Pagi ini gerimis masih setia mengguyur, seperti hari-hari sebelumnya. Aku duduk dalam keheningan di tengah keramaian canda tawa dan kegelisahan mahasiswa-mahasiswa pejuang skripsi di lobi kampus. Selalu ada hal yang menarik dari setiap obrolan yang aku simak. Seperti pagi ini, misalnya.
Tiga orang perempuan berhijab, yang aku prediksi baru usai KKn. Mereka terlibat obrolan yang lebih didominasi oleh satu orang, sementara dua orang lain lebih banyak ber"ohh" dan beberapa kali menimpali. Sebut saja Tumini, si pembicara. Dengan logat medok yang kental, dia bercerita tentang ketakutannya pada opini orang lain tentang dirinya. Mulai dari rasa sebelnya pada ibu kost yang hobi komen tentang segala hal yang ia lakukan, hingga keluarga besarnya yang seolah tak bisa diam menahan hasrat untuk menceritakan sgala hal tentang dirinya.

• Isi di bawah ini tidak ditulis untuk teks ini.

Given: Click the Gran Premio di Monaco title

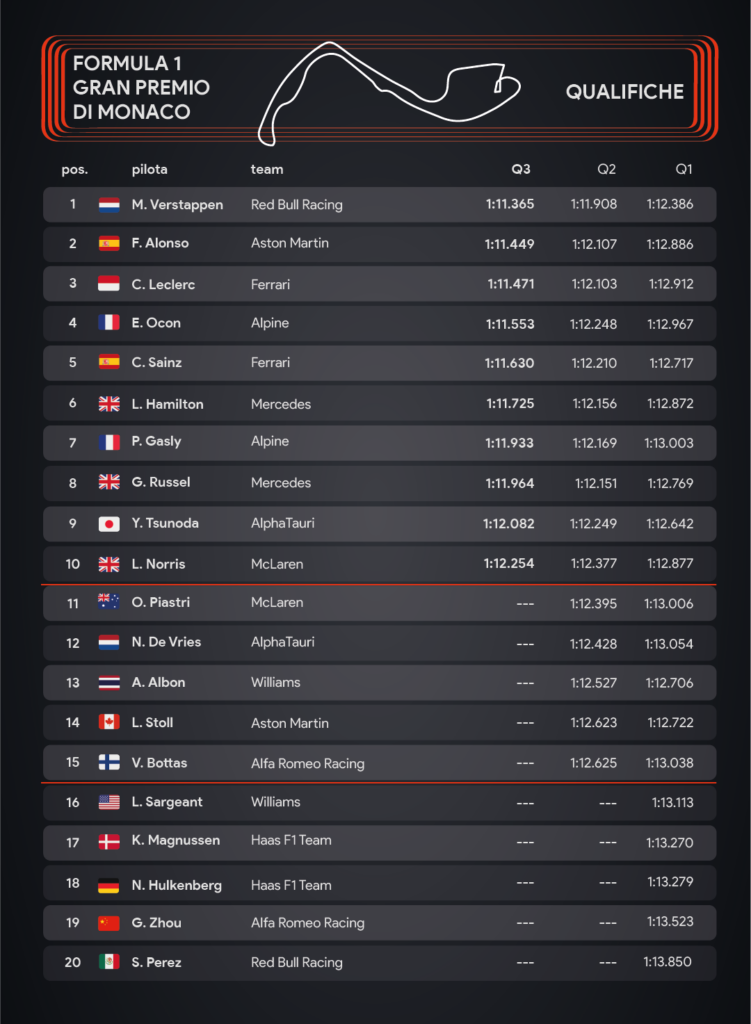Looking at the screenshot, I should coord(141,88).
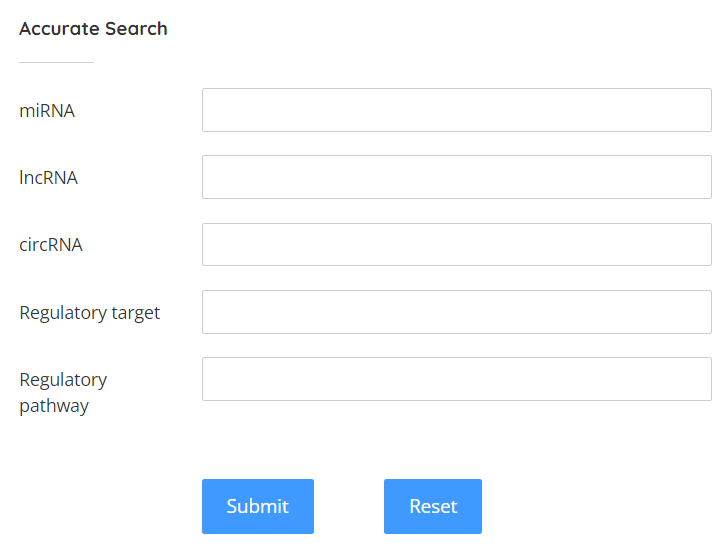
Task: Select the circRNA input field
Action: 456,244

Yaa, memang susah hidup di tengah masyarakat yang senang mengomentari orang lain. Baik buruknya hal yang kita lakukan, orang-orang akan tetap berkomentar. Kita hanya punya dua tangan, jadi tak akan cukup untuk menutup mulut semua orang. Tugas kita, cukup menutup kuping untuk segala apa yang tak ingin kita dengar.

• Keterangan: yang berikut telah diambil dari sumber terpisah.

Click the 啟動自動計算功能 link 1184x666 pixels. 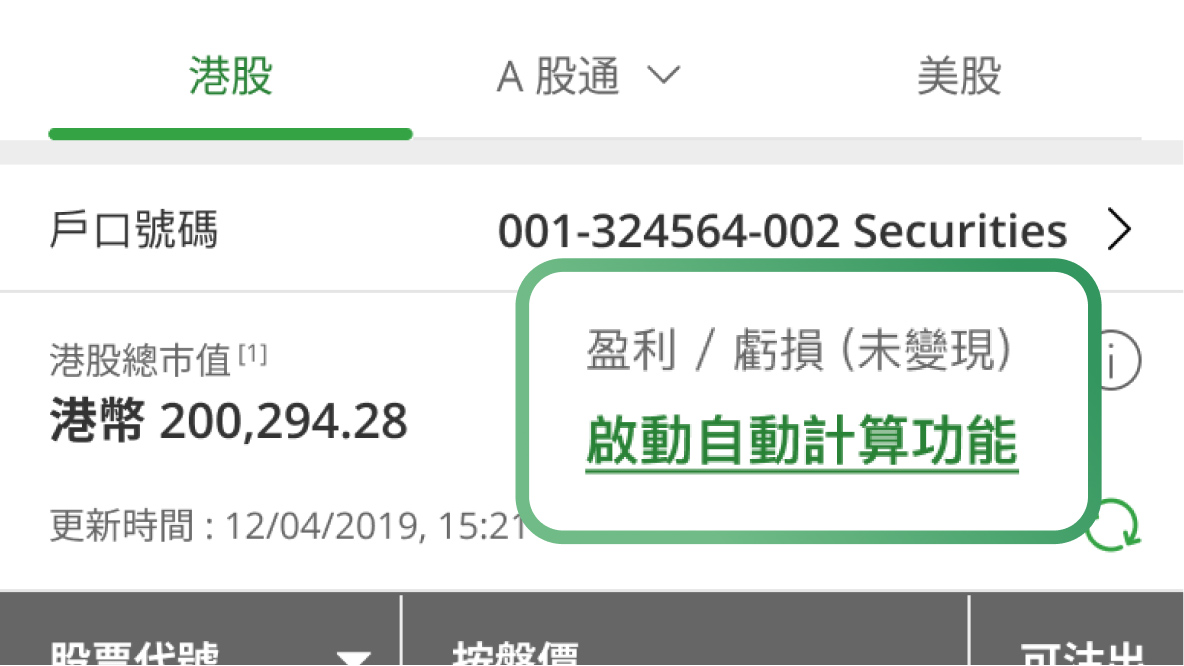click(802, 442)
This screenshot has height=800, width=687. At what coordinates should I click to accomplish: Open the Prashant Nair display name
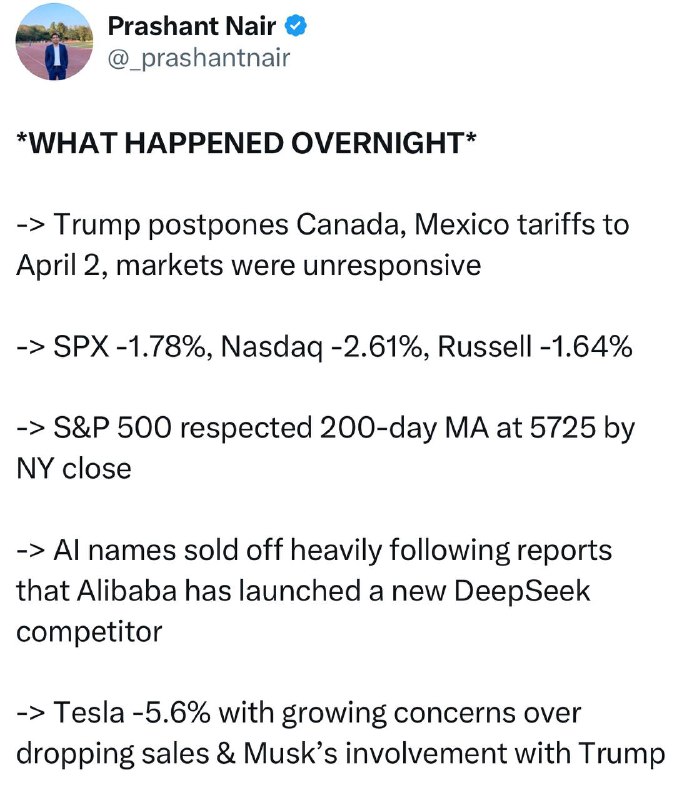(192, 26)
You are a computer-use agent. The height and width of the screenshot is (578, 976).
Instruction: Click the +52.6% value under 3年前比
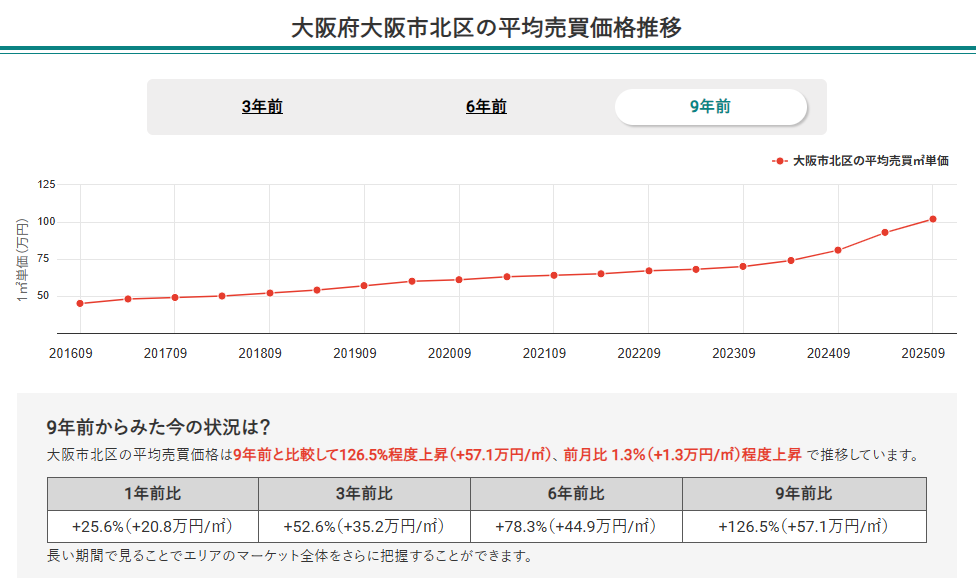(x=363, y=526)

Oh iya. Ketakutan akan komentar orang lain terhadap diri kita, ternyata ada istilahnya lhoo. Namanya Allodoxaphobia. Terdengar sedikit aneh, memang. Tapi nyatanya tak sedikit orang di sekitar kita yang memiliki phobia ini. Hanya saja, kebanyakam dari mereka lebih memilih diam, karena tak ingin dikomentarin orang lain.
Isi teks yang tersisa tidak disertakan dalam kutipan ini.